Zdjęcie, na którym widać Monikę Olejnik w szpitalnym łóżku, z wenflonem w dłoni, pojawiło się na Instagramowym profilu dziennikarki w niedzielny wieczór. W jego opisie znalazła się informacja o tym, że Monika Olejnik usłyszała diagnozę nowotworu piersi w pierwszych miesiącach tego roku, a obecnie jest już po operacji usunięcia zmiany i wraca do formy. Stan zdrowia pozwala jej już na podejmowanie nowych wyzwań.
W sporcie siła
Przekazanie informacji o chorobie Monika Olejnik wykorzystała też do zwrócenia uwagi na ważną kwestię dbałości o zdrowie i regularne wykonywanie badań profilaktycznych. Dziennikarka zaapelowała do swoich obserwatorów nie tylko o pozostawanie w kontakcie z lekarzami i dbałość o zdrowie, ale także o podejmowanie aktywności fizycznej. Jej zdaniem to właśnie pasja do sportu, której jest wierna od wielu lat, dodaje jej sił w trudnych chwilach i pozwala walczyć z chorobą.

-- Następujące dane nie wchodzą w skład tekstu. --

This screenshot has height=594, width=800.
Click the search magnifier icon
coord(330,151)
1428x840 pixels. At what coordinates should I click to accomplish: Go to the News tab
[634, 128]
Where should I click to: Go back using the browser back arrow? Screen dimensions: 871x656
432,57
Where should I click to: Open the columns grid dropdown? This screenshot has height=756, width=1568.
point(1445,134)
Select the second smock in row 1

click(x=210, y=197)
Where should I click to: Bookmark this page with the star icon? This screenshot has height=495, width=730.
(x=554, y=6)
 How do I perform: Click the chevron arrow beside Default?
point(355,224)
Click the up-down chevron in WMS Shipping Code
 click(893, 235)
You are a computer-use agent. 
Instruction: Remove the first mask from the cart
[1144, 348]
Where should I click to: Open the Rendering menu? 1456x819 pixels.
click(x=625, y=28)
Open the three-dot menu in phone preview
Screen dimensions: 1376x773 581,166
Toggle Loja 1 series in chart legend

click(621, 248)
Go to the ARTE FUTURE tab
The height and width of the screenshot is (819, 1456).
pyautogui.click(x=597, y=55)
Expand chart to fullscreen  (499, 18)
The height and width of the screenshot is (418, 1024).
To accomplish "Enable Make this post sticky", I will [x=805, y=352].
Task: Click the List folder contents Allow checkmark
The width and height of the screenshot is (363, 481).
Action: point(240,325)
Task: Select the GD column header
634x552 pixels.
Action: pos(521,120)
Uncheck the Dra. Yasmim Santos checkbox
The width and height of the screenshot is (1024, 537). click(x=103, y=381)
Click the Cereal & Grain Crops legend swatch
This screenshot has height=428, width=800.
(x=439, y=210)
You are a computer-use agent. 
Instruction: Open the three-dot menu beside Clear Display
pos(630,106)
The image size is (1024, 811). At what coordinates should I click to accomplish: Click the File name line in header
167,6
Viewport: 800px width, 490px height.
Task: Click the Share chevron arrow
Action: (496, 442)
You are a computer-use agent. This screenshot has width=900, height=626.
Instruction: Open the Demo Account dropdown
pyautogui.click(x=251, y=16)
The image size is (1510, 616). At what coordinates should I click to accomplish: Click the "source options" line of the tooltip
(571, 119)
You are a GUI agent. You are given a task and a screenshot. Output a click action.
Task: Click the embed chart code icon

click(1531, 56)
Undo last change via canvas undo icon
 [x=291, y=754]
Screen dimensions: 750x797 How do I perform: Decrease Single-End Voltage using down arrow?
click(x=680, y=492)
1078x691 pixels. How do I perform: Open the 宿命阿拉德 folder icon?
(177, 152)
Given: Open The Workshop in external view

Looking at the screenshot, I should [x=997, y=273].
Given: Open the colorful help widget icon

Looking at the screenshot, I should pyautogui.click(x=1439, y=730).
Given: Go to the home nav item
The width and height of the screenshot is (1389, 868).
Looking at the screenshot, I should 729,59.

Kończąc osobisty wpis, Monika Olejnik podziękowała też za życzliwość i troskę, którą już okazało jej wielu ludzi, z którymi zetknęła się po diagnozie. Również pod postem, o którym mowa, internauci — w większości internautki — wsparli dziennikarkę wieloma ciepłymi słowami. We komentarzach pojawiły się także historie kobiet, które podobnie jak dziennikarka, mierzą się lub mierzyły w przeszłości z chorobą onkologiczną.
Zdaniem Eweliny Dróżdż — popularnej użytkowniczki Instagramu działającej na rzecz kobiet zmagających się z nowotworami — która zachorowała na raka piersi, mając niespełna 30 lat, działanie Moniki Olejnik to bardzo ważny gest — nie tylko dla społeczności onkopacjentek, ale i kobiet w ogóle.